Penyidik menduga terjadi pergeseran lokasi pembangunan dermaga tanpa kajian teknis memadai dan tidak dituangkan dalam perubahan kontrak.
Akibatnya, dermaga yang dibangun dengan anggaran sekitar Rp17 miliar mengalami kerusakan serius dan amblas sekitar 1,7 meter sehingga tidak dapat digunakan. Kerugian negara diperkirakan mencapai Rp17 miliar.
Kejaksaan juga masih memproses perkara dugaan korupsi fasilitas kredit modal kerja dan bank garansi pada salah satu bank BUMN yang menjerat anggota DPRD Sumbar, Benny Saswin Nasrun.

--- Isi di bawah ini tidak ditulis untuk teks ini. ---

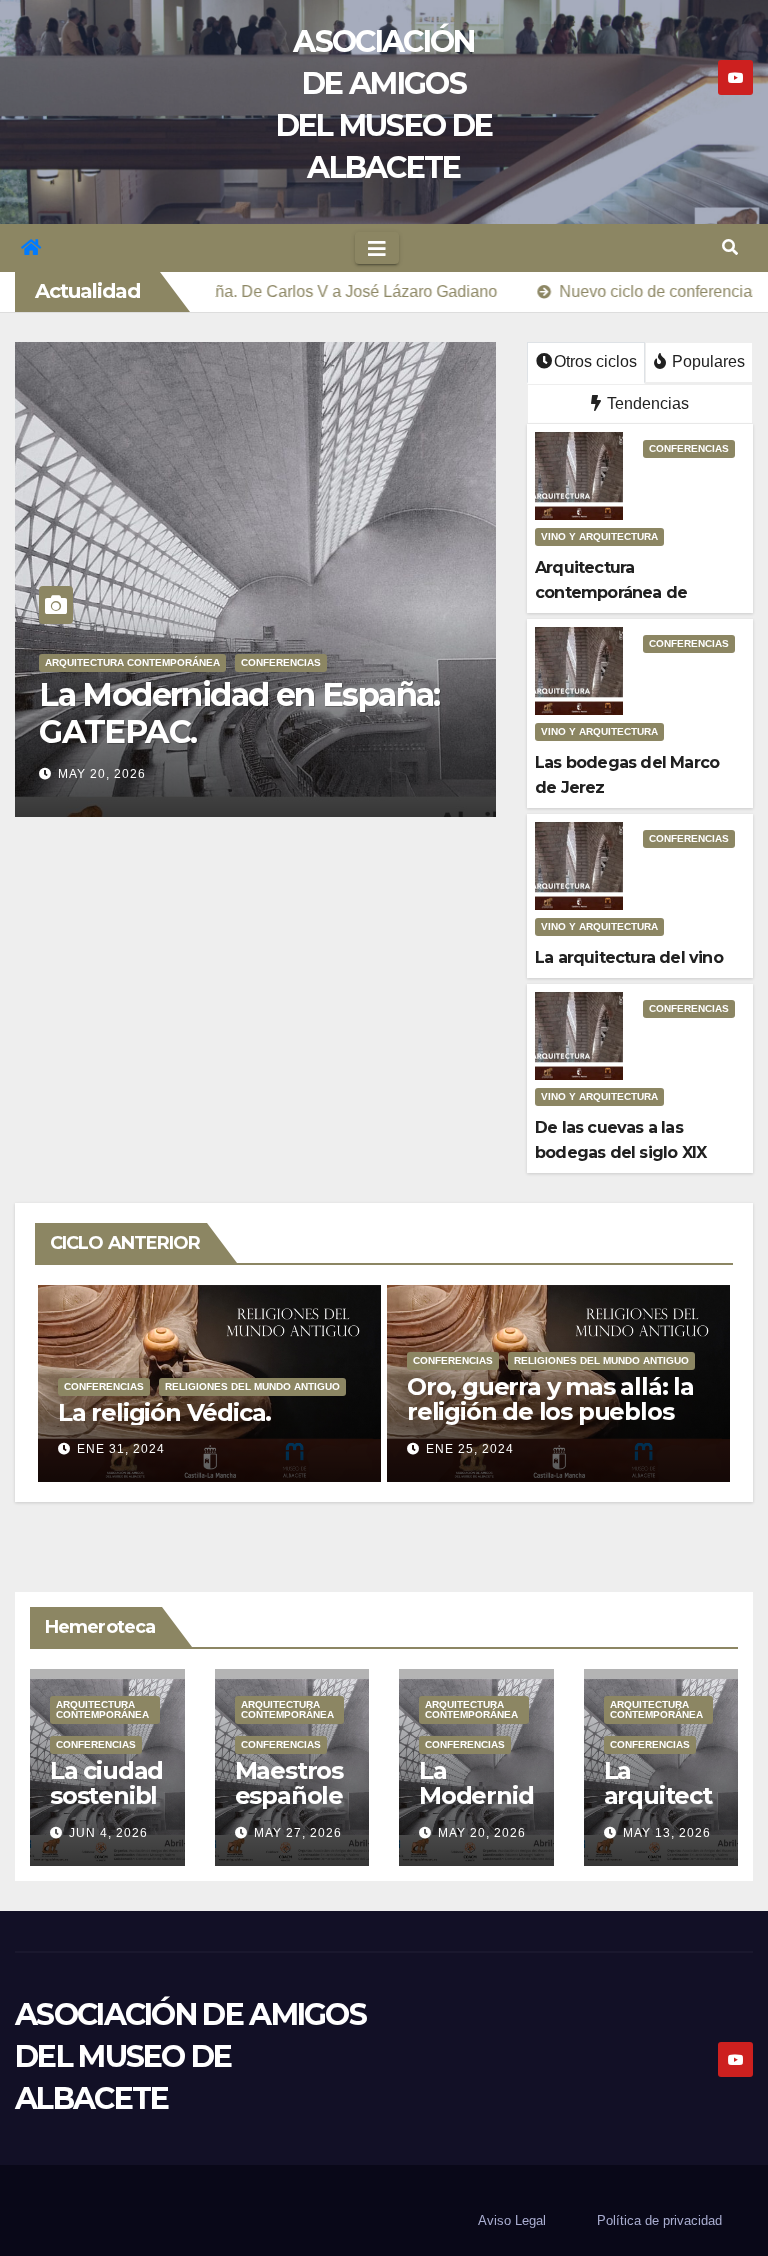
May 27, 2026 (298, 1833)
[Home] (31, 248)
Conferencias (281, 662)
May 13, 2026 (667, 1833)
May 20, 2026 (102, 774)
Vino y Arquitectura (599, 536)
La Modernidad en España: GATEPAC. (239, 713)
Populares (706, 361)
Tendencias (646, 403)
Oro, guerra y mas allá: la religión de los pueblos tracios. (201, 1411)
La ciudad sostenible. (106, 1795)
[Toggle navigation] (377, 248)
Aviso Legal (512, 2220)
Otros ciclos (595, 361)
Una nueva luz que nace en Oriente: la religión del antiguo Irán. (555, 1411)
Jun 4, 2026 (108, 1833)
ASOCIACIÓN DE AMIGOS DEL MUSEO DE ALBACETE (190, 2056)
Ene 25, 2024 (121, 1449)
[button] (730, 247)
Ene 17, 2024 (470, 1449)
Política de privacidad (659, 2220)
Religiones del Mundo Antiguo (252, 1360)
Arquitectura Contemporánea (132, 662)
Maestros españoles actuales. (289, 1808)
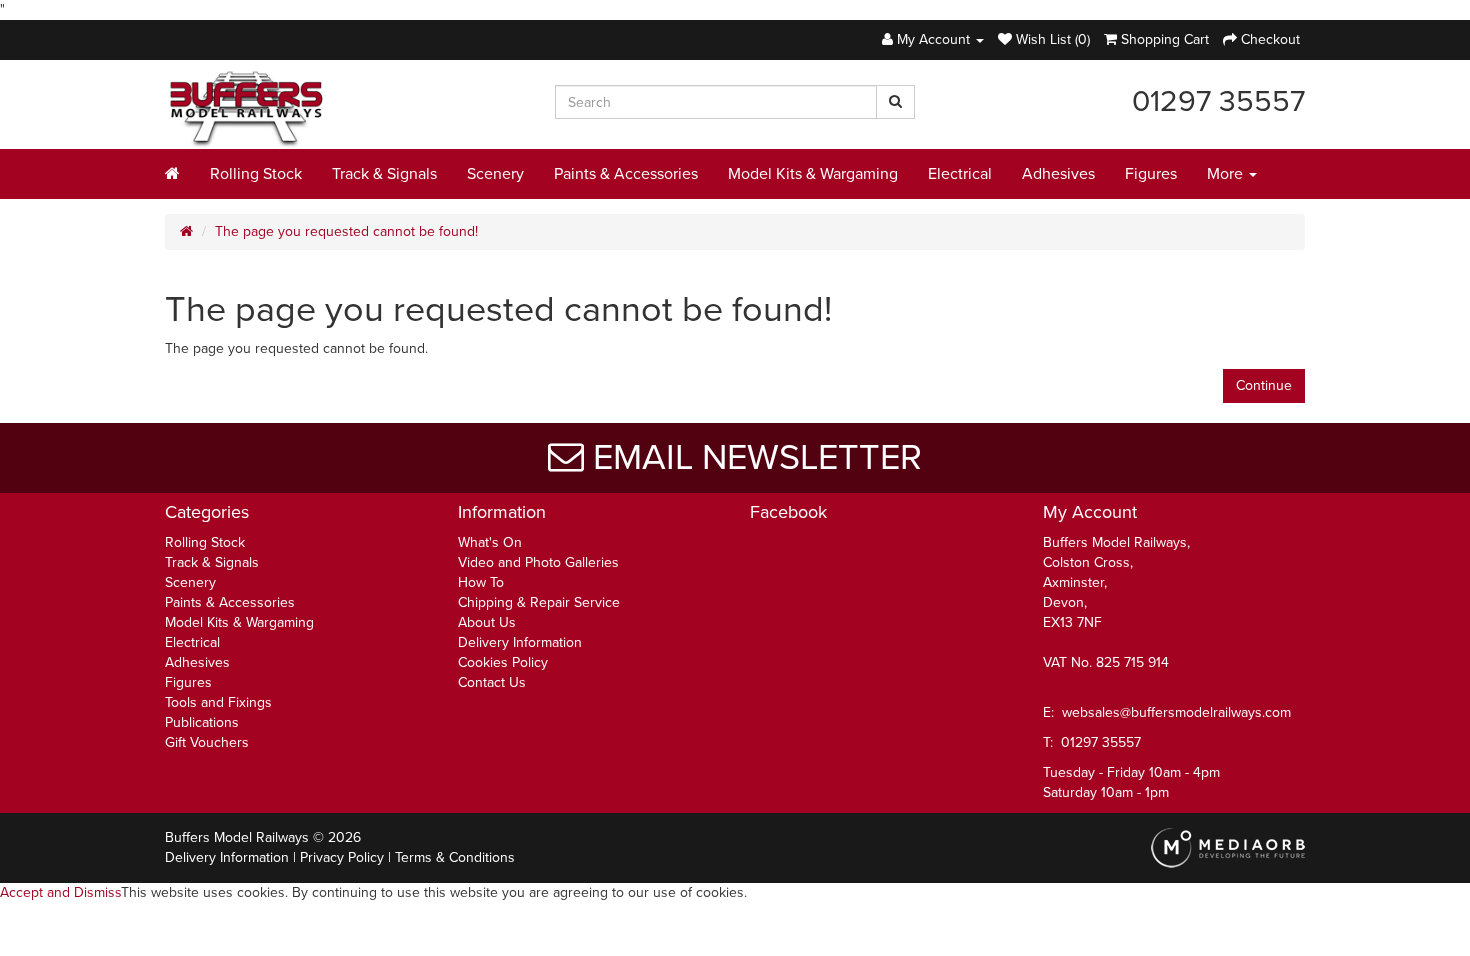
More (1227, 174)
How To (481, 582)
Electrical (960, 174)
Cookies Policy (503, 662)
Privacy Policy (342, 857)
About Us (487, 622)
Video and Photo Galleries (538, 562)
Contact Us (492, 682)
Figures (1151, 174)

Benny yang sempat berstatus buronan selama hampir lima bulan berhasil ditangkap Tim Satgas SIRI Kejaksaan Agung di Jakarta Selatan pada 17 Juni 2026.
Dalam perkara tersebut, Benny diduga menggunakan dokumen agunan fiktif untuk memperoleh fasilitas kredit bagi PT BIP. Berdasarkan audit BPKP Perwakilan Sumbar, kerugian negara yang ditimbulkan diperkirakan mencapai Rp34 miliar.